→ **What is needed**
From the listing below, return each line that includes "will".

==============================

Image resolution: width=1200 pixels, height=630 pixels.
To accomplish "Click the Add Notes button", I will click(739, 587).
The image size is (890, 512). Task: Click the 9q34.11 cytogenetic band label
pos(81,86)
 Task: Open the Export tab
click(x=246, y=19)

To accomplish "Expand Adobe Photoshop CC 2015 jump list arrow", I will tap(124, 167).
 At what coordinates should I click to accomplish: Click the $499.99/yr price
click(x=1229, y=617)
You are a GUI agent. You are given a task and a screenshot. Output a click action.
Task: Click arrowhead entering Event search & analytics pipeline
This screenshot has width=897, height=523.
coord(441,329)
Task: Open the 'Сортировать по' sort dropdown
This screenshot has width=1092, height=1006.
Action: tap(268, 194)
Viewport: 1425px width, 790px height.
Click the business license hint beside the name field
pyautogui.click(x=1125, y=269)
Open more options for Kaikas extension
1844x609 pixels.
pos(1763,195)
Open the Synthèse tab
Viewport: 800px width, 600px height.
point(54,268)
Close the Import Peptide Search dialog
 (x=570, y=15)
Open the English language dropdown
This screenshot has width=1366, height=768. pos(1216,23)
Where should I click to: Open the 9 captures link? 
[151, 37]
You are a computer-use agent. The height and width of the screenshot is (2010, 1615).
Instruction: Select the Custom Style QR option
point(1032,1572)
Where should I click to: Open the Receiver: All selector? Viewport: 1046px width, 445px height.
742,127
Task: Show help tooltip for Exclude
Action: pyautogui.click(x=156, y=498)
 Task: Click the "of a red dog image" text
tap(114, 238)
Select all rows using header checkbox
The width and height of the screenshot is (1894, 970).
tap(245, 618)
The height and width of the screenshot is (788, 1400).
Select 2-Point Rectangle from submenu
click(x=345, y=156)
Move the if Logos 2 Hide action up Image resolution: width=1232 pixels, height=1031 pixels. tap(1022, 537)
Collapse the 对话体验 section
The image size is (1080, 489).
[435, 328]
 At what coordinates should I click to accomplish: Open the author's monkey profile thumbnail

==============================

→ **Exercise result**
To accomplish "Click the Add Notes button", I will click(739, 587).
To accomplish "Expand Adobe Photoshop CC 2015 jump list arrow", I will tap(124, 167).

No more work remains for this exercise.